The Gilpin and Soulé paper made its debut in 1985 at the Ann Arbor, Michigan, meeting where the Society for Conservation Biology was established. Prior to that meeting, there was a workshop that gathered a few scientists together to work on the MVP concept. The result was a series of papers published in Viable Populations for Conservation (edited by Soulé [1987b]) that established PVA as both a process and a technique. Concurrently, Gilpin and Soulé were working on the first metapopulation PVA model for a threatened water snake (Soulé 1989).
PVA applications grew rapidly in the late 1980s and early 1990s, largely due to two factors. First, zoological parks quickly employed the power of genetic viability concepts to help them manage small populations in captivity to minimize the loss of genetic diversity. Robert Lacy, Jon Ballou, Kathy Ralls, Ulysses Seal, and others developed workshops and computer software programs to assist zoos in managing captive populations. The application of the small-population paradigm has been extremely successful in this regard. Second, demographic PVAs proliferated rapidly with the development of a variety of computer software packages, such as VORTEX, the RAMAS series, and ALEX, that made Monte Carlo population simulations relatively easy to perform (Lindenmayer et al. 1995). These software packages put PVA on the desktop computer of every interested conservation biologist and empowered users who were computer literate but who were not computer programmers. The advent of these computer programs, as much as any other single factor, promoted the rapid proliferation of PVA as a tool for evaluating conservation problems.
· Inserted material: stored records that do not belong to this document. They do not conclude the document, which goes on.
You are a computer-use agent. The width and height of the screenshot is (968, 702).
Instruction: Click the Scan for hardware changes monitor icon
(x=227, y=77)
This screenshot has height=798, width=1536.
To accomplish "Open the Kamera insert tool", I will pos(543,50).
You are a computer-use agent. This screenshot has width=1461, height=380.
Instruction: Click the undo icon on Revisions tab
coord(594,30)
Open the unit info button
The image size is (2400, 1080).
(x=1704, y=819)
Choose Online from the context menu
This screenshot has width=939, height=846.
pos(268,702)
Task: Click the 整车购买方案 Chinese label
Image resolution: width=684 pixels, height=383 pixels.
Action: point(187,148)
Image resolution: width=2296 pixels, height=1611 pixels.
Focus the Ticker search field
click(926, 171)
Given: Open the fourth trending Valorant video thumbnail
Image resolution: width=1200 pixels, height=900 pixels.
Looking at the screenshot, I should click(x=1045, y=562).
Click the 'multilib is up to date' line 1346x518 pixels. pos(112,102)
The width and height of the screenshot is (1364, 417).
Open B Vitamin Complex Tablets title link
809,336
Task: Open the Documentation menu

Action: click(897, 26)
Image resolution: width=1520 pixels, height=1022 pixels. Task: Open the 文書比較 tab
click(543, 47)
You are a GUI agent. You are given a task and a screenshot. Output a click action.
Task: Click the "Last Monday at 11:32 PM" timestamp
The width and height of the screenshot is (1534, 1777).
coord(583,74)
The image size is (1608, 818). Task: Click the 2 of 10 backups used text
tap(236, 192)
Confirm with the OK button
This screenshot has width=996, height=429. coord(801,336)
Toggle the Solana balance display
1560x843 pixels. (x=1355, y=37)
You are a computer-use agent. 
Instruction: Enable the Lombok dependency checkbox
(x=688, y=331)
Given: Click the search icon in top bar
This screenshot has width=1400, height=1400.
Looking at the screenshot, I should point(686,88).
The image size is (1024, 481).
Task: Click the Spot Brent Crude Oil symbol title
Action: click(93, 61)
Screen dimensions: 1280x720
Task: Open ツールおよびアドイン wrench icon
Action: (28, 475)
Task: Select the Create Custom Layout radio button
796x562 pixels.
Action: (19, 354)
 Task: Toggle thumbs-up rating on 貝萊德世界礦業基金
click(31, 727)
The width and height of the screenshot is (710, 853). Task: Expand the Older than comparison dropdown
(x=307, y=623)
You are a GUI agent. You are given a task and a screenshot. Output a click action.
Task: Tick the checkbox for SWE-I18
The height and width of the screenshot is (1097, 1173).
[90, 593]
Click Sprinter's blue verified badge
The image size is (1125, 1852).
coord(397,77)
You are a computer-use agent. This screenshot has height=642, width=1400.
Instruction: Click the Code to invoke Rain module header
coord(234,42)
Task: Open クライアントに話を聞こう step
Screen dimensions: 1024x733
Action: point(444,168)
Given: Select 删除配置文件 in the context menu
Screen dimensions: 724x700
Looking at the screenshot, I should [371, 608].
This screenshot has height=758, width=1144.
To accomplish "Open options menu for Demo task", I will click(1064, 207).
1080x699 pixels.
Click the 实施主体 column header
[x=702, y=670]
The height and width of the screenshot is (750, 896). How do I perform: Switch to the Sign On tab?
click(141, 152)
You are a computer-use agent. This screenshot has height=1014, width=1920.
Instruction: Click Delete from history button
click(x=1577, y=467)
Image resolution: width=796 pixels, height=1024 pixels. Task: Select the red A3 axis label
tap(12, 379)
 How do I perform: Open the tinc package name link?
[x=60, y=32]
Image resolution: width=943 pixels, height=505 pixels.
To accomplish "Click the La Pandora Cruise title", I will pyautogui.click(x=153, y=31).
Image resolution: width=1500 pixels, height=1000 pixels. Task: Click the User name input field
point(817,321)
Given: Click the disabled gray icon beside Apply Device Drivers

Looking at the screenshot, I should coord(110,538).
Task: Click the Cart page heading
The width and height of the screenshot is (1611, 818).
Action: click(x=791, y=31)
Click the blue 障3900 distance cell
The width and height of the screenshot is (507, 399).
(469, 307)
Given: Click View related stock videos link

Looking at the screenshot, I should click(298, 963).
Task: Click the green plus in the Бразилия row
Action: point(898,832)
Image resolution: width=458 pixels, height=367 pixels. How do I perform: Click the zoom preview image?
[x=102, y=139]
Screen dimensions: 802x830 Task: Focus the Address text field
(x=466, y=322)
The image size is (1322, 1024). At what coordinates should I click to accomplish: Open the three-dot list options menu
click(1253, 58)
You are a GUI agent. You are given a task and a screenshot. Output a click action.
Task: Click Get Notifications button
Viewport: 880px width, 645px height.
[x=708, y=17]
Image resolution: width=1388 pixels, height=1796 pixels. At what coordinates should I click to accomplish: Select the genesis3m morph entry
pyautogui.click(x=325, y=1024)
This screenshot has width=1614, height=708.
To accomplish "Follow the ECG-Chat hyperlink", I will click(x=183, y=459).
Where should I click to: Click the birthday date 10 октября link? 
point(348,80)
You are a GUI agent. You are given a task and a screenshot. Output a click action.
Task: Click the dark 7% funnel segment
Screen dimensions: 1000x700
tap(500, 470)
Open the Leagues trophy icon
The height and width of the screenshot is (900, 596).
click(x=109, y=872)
As the power of personal computers has grown over the past decade, approaches for modeling populations have changed. Ease of computation led to exploring a greater number of scenarios in simulation models and to more sophisticated sensitivity analyses (Mills and Lindberg, chap. 16 in this volume). Also, in the past 20 years PVA models have become more complex as we began to incorporate spatial processes. Models grew from single populations to metapopulation models that treated demography at the level of a homogeneous patch, then matured to grid models that created spatially explicit addresses for groups of individuals that allowed them to take on demographic characteristics based on the surrounding grid squares, and finally ripened to the current trend of individual-based models that track each individual as it lives, dies, and moves among landscape elements (Beissinger and Westphal 1998).
The increase in model complexity was driven by the need to consider a variety of processes and scales that affect both organisms and management decisions, and by the growth of GIS and remote sensing technologies. The "rediscovery" of Levins's metapopulation concept (1969, 1970) and its application to conservation biology spawned a new spate of theory, more field studies, and sophisticated modeling efforts. Furthermore, Pulliam's work (1988) on sources and sinks reminded us that demography could vary across a landscape. Hanski (chap. 5 in this volume) and Harrison and Ray (chap. 6 in this volume) summarize advances in this field and the applicability of metapopulation models to animal and plant populations, respectively.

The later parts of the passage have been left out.